• _EXERCISE_: Each entry is to be output precisely as it appears.

• _INFORMATION_:
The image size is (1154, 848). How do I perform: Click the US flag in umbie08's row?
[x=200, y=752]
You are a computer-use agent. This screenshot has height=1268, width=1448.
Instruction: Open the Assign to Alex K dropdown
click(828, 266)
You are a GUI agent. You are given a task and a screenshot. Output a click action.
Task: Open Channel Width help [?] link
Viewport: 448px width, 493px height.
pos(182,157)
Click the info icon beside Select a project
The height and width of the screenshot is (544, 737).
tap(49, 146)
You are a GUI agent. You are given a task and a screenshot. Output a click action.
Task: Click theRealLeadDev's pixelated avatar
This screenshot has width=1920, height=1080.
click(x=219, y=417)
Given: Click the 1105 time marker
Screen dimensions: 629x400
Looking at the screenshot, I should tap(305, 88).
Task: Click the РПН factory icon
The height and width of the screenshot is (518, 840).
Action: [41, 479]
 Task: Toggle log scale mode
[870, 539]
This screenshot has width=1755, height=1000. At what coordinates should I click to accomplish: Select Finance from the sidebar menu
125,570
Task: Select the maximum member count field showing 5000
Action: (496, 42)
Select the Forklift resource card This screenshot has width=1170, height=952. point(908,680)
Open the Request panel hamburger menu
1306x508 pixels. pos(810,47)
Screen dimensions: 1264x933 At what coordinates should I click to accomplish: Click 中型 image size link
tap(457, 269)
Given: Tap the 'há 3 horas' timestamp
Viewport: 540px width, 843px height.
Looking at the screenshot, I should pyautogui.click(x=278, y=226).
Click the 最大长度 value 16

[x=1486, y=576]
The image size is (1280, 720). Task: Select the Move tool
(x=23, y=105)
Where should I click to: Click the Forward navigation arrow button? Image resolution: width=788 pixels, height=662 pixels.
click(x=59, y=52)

• _ANSWER FOR THIS EXERCISE_:
The image size is (1154, 848). How do I perform: Click the US flag in umbie08's row?
[x=200, y=752]
You are a computer-use agent. This screenshot has height=1268, width=1448.
Instruction: Open the Assign to Alex K dropdown
click(828, 266)
You are a GUI agent. You are given a task and a screenshot. Output a click action.
Task: Open Channel Width help [?] link
Viewport: 448px width, 493px height.
pos(182,157)
Click the info icon beside Select a project
The height and width of the screenshot is (544, 737).
tap(49, 146)
You are a GUI agent. You are given a task and a screenshot. Output a click action.
Task: Click theRealLeadDev's pixelated avatar
This screenshot has width=1920, height=1080.
click(x=219, y=417)
Given: Click the 1105 time marker
Screen dimensions: 629x400
Looking at the screenshot, I should tap(305, 88).
Task: Click the РПН factory icon
The height and width of the screenshot is (518, 840).
Action: [41, 479]
 Task: Toggle log scale mode
[870, 539]
This screenshot has width=1755, height=1000. At what coordinates should I click to accomplish: Select Finance from the sidebar menu
125,570
Task: Select the maximum member count field showing 5000
Action: (496, 42)
Select the Forklift resource card This screenshot has width=1170, height=952. point(908,680)
Open the Request panel hamburger menu
1306x508 pixels. pos(810,47)
Screen dimensions: 1264x933 At what coordinates should I click to accomplish: Click 中型 image size link
tap(457, 269)
Given: Tap the 'há 3 horas' timestamp
Viewport: 540px width, 843px height.
Looking at the screenshot, I should pyautogui.click(x=278, y=226).
Click the 最大长度 value 16

[x=1486, y=576]
The image size is (1280, 720). Task: Select the Move tool
(x=23, y=105)
Where should I click to: Click the Forward navigation arrow button? Image resolution: width=788 pixels, height=662 pixels.
click(x=59, y=52)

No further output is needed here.